Federico Pagliarini
Galleria Emi Fontana
In his latest show, Federico Pagliarini, an artist whose recent work has involved interventions into various forms of mass media, presented a videotaped episode of a popular television program, Uomini e Donne (Men and women), hosted by a well-known Italian television personality. Ordinary people and their sexual partners appear on this show to discuss problems with their relationships before an audience whose members are encouraged to put in their own two cents. The “debates” that animate the program reveal a cross-section of contemporary obsessions.
Pagliarini applied to appear on this show with his fiancée, and his request was granted. He chose to discuss a nonexistent but perfectly credible problem: he presented himself as a young artist whose career was being jeopardized by his fiancée’s jealous feelings toward his dealer, an attractive woman to whom he dedicates much of his time. It was useless, Pagliarini explained to the audience, to try to convince the fiancee that this time was necessary for the promotion of his work. His real-life dealer, Emi Fontana, was also interviewed by telephone linkup, and she spoke in deliberately ambiguous terms about her feelings for all of the artists in the gallery, an attraction, she noted, that is experienced on a strictly professional level. The verisimilitude was extraordinary: the audience chimed in right on cue, taking heated sides in the domestic squabble.
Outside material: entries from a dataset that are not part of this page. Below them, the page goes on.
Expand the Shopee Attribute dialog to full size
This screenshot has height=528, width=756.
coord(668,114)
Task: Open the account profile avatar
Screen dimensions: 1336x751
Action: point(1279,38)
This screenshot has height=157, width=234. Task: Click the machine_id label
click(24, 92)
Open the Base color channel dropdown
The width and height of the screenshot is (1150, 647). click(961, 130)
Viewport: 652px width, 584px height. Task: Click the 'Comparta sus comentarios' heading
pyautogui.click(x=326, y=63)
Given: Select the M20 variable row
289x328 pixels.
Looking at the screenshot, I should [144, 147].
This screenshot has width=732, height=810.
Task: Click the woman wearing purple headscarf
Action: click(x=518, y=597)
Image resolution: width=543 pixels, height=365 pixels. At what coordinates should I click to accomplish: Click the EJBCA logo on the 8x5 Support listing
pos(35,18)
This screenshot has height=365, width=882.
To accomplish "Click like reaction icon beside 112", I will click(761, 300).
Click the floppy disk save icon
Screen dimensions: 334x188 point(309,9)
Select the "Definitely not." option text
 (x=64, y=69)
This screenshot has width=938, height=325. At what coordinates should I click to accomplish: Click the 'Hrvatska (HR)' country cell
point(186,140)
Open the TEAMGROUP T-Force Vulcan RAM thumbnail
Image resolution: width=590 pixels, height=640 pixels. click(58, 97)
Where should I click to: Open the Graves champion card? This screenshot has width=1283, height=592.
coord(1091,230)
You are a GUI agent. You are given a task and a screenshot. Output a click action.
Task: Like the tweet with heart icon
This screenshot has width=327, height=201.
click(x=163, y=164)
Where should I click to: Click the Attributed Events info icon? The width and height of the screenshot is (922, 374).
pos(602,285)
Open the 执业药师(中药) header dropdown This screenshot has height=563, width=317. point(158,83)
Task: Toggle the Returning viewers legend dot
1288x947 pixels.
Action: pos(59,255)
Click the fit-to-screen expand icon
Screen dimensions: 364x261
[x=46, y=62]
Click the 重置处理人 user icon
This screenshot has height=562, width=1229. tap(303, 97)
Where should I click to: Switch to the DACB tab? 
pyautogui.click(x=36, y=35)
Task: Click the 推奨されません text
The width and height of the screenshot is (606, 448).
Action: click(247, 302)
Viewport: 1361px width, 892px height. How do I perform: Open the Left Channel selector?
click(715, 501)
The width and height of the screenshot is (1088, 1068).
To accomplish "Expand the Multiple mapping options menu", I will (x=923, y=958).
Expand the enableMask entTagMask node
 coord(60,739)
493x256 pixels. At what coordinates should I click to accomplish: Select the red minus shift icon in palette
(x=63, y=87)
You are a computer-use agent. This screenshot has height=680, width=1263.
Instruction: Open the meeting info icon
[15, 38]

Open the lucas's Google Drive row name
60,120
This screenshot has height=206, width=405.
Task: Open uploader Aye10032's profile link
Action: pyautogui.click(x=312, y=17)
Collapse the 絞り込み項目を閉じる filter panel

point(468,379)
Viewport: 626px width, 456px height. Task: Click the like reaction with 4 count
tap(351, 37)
The exhibition also documented Pagliarini’s methods of intervention into another form of mass media—the illustrated magazine. Again collaborating with his partner (both are talented storytellers), he prepared and sent correspondence to various magazines for advice on problems connected to the issues discussed in those publications. The couple thus asked the most widely circulated Italian Catholic weekly if two good Christians can marry outside the Catholic church (the answer: yes); writing to a pornographic monthly, they described various complicated sexual positions; and for a feminist magazine Pagliarini had another go at describing his frustrated career—this time, however, presenting his mother as the purported cause. The publications in which these exchanges appeared were displayed in the gallery.
In an effective representation of mass media “noise,” some of the missives were then transformed into songs that were sung by a chorus on the day of the opening. In this fashion, Pagliarini’s delightfully inventive narratives demonstrate that it is possible for us to use our own desires to playfully counter the media’s banality and seductive force.
Translated from Italian by Marguerite Shore.